What is a Safety Assessment?

A Safety Assessment measures how well your model adheres to safety guidelines when generating responses. Collinear AI uses proprietary safety judges to assess risks like harmful, biased, or inappropriate content. This helps you:
  • Detect and categorize unsafe outputs
  • Benchmark model behavior against safety standards
  • Ensure alignment with responsible AI practices

Interactive Walkthrough

Want to see it in action?
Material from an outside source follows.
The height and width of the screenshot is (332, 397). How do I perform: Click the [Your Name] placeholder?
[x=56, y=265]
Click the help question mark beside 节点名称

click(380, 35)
Follow this guided demo to create your safety run:

Judge Types

Choose the appropriate safety judge based on your assessment needs:

1. Collinear Guard

Collinear AI’s proprietary Likert-based model using a 1–5 rating scale.
  • This judge allows the user to customize the rating scale to match your evaluation criteria using a 1 (lowest) to 5 (highest) likert scale.
  • It assigns each conversation a primary risk category to accelerate vulnerability identification.

2. Collinear Guard Nano

Collinear AI’s proprietary binary classification model that evaluates specific safety dimensions.
  • This judge provides a pass or fail rating to each conversation within a dataset based on Collinear’s safety criteria.
  • Similar to Collinear Guard, it also assigns each conversation a primary risk category to accelerate vulnerability identification.

3. Llama Guard 3

Meta’s off-the-shelf safety evaluation model.
  • Plug-and-play judge with no customization needed.
  • Great for quick or comparative benchmarks.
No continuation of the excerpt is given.